WASHINGTON — The Justice Department has signaled that it won’t try to block a lawsuit arising from the CIA’s harsh interrogation techniques, leaving the door open for a court challenge over tactics that have since been discontinued and widely discredited.

Lawyers call the government’s stance unprecedented, but also a recognition that a once-secret program is now largely out in the open. They say it’s the first time the Justice Department has not sought, as its first step, to dismiss a lawsuit over the interrogation program by arguing that its mere existence is too secret to discuss in court. Judges have previously accepted that assertion, turning aside cases about a program that was designed to extract intelligence from suspected militants captured overseas.

The lawsuit at issue, pending in federal court in Washington state, accuses the two Air Force psychologists who designed the interrogation program of endorsing and teaching torture tactics under the guise of science. Although the Justice Department isn’t part of the case, it submitted a filing ahead of a Friday hearing saying that it wanted to protect against the disclosure of certain classified information – such as identities of interrogators and locations of detention sites –as the suit moves forward. But the lawyers who brought the case were heartened that the government did not immediately invoke the state secrets privilege, which protects the government’s right to shield sensitive information in lawsuits. Instead, the Justice Department suggested that it was willing to let the suit proceed through the information-sharing stage known as discovery.

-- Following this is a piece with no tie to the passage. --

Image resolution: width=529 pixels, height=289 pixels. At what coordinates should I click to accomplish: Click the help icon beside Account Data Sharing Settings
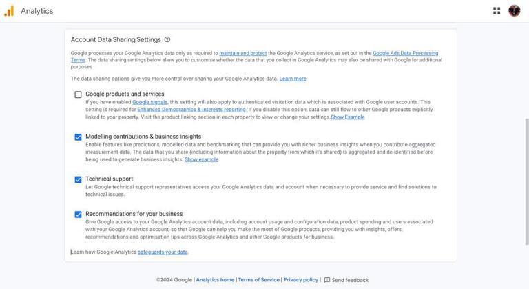coord(167,40)
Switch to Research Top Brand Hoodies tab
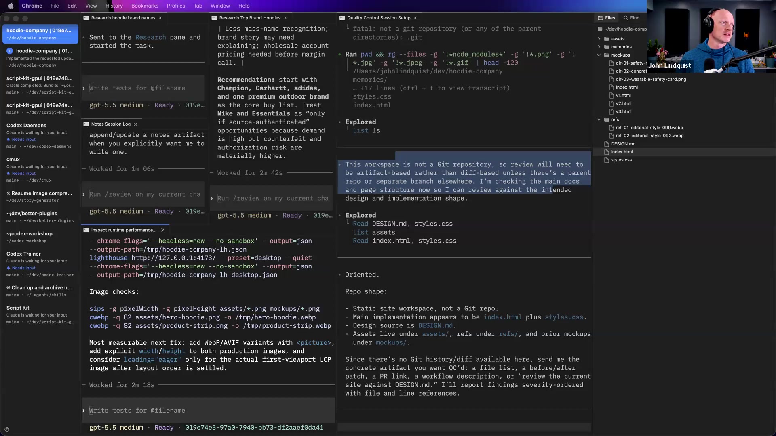 point(250,18)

“The government is actually going to show up at the hearing instead of trying to shut it down,” said Dror Ladin, a staff attorney at the American Civil Liberties Union, which brought the case. “It’s going to be suggesting procedures that might allow the case to go forward.”

That’s a departure for the Justice Department, which has successfully fended off multiple lawsuits by invoking the state secrets privilege.

A notable example was the case of Khaled El-Masri, a German citizen who unsuccessfully sued after he said he had been beaten and sodomized in a CIA-run prison in Afghanistan known as the “Salt Pit.” Courts sided with the government in holding that the danger that state secrets could be revealed far outweighed the injuries he suffered.

The veil of secrecy surrounding CIA interrogations was pierced by the 2014 release of the executive summary of a scathing Senate report on the program.